── RECORDED DATA ──

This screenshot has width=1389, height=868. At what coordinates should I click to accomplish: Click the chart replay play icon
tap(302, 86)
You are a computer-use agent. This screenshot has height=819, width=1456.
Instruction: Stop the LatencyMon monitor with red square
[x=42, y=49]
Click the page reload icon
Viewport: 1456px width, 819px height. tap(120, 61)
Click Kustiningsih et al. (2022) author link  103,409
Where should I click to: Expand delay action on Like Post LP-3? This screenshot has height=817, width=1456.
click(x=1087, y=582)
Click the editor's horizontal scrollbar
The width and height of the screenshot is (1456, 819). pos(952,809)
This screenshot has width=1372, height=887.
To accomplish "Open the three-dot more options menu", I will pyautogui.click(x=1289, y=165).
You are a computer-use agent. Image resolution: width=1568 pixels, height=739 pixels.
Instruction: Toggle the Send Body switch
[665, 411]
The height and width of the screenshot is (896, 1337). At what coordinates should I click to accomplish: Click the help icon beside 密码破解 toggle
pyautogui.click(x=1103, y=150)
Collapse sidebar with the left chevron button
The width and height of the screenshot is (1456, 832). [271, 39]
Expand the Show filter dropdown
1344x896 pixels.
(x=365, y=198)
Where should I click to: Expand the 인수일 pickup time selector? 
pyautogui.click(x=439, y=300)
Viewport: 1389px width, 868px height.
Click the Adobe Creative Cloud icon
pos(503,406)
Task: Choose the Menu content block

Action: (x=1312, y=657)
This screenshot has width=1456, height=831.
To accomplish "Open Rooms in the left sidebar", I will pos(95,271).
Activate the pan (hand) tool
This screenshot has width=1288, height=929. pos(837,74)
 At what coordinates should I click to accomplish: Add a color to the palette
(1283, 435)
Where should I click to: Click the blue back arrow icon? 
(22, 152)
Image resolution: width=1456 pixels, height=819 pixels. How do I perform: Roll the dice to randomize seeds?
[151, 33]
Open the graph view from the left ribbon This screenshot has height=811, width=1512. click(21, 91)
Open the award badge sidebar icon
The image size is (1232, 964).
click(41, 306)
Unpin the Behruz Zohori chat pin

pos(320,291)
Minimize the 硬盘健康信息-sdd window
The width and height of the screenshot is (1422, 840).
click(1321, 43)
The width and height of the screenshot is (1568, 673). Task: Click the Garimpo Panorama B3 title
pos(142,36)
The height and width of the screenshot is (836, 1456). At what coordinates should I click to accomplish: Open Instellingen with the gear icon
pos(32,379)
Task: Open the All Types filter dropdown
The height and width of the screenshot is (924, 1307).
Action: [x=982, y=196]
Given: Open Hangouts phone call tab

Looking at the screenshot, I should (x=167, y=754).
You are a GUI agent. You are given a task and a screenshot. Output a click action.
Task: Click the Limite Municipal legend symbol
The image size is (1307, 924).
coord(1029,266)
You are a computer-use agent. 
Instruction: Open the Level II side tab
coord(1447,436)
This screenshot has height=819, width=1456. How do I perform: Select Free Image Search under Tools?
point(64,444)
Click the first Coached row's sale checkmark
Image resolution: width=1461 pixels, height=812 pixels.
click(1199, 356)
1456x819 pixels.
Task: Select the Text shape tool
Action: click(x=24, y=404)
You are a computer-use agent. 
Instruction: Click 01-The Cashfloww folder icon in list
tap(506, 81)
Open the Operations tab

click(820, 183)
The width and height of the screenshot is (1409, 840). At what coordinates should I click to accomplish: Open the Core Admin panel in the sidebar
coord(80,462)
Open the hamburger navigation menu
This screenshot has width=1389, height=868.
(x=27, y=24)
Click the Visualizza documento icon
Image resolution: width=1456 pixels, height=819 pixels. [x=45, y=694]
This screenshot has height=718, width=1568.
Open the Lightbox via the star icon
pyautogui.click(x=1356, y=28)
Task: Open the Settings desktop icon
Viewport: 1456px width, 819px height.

───

### ACTION ITEM:
Each entry above needs to be duplicated exactly.

### RESPONSE:
This screenshot has width=1389, height=868. At what coordinates should I click to accomplish: Click the chart replay play icon
tap(302, 86)
You are a computer-use agent. This screenshot has height=819, width=1456.
Instruction: Stop the LatencyMon monitor with red square
[x=42, y=49]
Click the page reload icon
Viewport: 1456px width, 819px height. tap(120, 61)
Click Kustiningsih et al. (2022) author link  103,409
Where should I click to: Expand delay action on Like Post LP-3? This screenshot has height=817, width=1456.
click(x=1087, y=582)
Click the editor's horizontal scrollbar
The width and height of the screenshot is (1456, 819). pos(952,809)
This screenshot has width=1372, height=887.
To accomplish "Open the three-dot more options menu", I will pyautogui.click(x=1289, y=165).
You are a computer-use agent. Image resolution: width=1568 pixels, height=739 pixels.
Instruction: Toggle the Send Body switch
[665, 411]
The height and width of the screenshot is (896, 1337). At what coordinates should I click to accomplish: Click the help icon beside 密码破解 toggle
pyautogui.click(x=1103, y=150)
Collapse sidebar with the left chevron button
The width and height of the screenshot is (1456, 832). [271, 39]
Expand the Show filter dropdown
1344x896 pixels.
(x=365, y=198)
Where should I click to: Expand the 인수일 pickup time selector? 
pyautogui.click(x=439, y=300)
Viewport: 1389px width, 868px height.
Click the Adobe Creative Cloud icon
pos(503,406)
Task: Choose the Menu content block

Action: (x=1312, y=657)
This screenshot has width=1456, height=831.
To accomplish "Open Rooms in the left sidebar", I will pos(95,271).
Activate the pan (hand) tool
This screenshot has width=1288, height=929. pos(837,74)
 At what coordinates should I click to accomplish: Add a color to the palette
(1283, 435)
Where should I click to: Click the blue back arrow icon? 
(22, 152)
Image resolution: width=1456 pixels, height=819 pixels. How do I perform: Roll the dice to randomize seeds?
[151, 33]
Open the graph view from the left ribbon This screenshot has height=811, width=1512. click(21, 91)
Open the award badge sidebar icon
The image size is (1232, 964).
click(41, 306)
Unpin the Behruz Zohori chat pin

pos(320,291)
Minimize the 硬盘健康信息-sdd window
The width and height of the screenshot is (1422, 840).
click(1321, 43)
The width and height of the screenshot is (1568, 673). Task: Click the Garimpo Panorama B3 title
pos(142,36)
The height and width of the screenshot is (836, 1456). At what coordinates should I click to accomplish: Open Instellingen with the gear icon
pos(32,379)
Task: Open the All Types filter dropdown
The height and width of the screenshot is (924, 1307).
Action: [x=982, y=196]
Given: Open Hangouts phone call tab

Looking at the screenshot, I should (x=167, y=754).
You are a GUI agent. You are given a task and a screenshot. Output a click action.
Task: Click the Limite Municipal legend symbol
The image size is (1307, 924).
coord(1029,266)
You are a computer-use agent. 
Instruction: Open the Level II side tab
coord(1447,436)
This screenshot has height=819, width=1456. How do I perform: Select Free Image Search under Tools?
point(64,444)
Click the first Coached row's sale checkmark
Image resolution: width=1461 pixels, height=812 pixels.
click(1199, 356)
1456x819 pixels.
Task: Select the Text shape tool
Action: click(x=24, y=404)
You are a computer-use agent. 
Instruction: Click 01-The Cashfloww folder icon in list
tap(506, 81)
Open the Operations tab

click(820, 183)
The width and height of the screenshot is (1409, 840). At what coordinates should I click to accomplish: Open the Core Admin panel in the sidebar
coord(80,462)
Open the hamburger navigation menu
This screenshot has width=1389, height=868.
(x=27, y=24)
Click the Visualizza documento icon
Image resolution: width=1456 pixels, height=819 pixels. [x=45, y=694]
This screenshot has height=718, width=1568.
Open the Lightbox via the star icon
pyautogui.click(x=1356, y=28)
Task: Open the Settings desktop icon
Viewport: 1456px width, 819px height.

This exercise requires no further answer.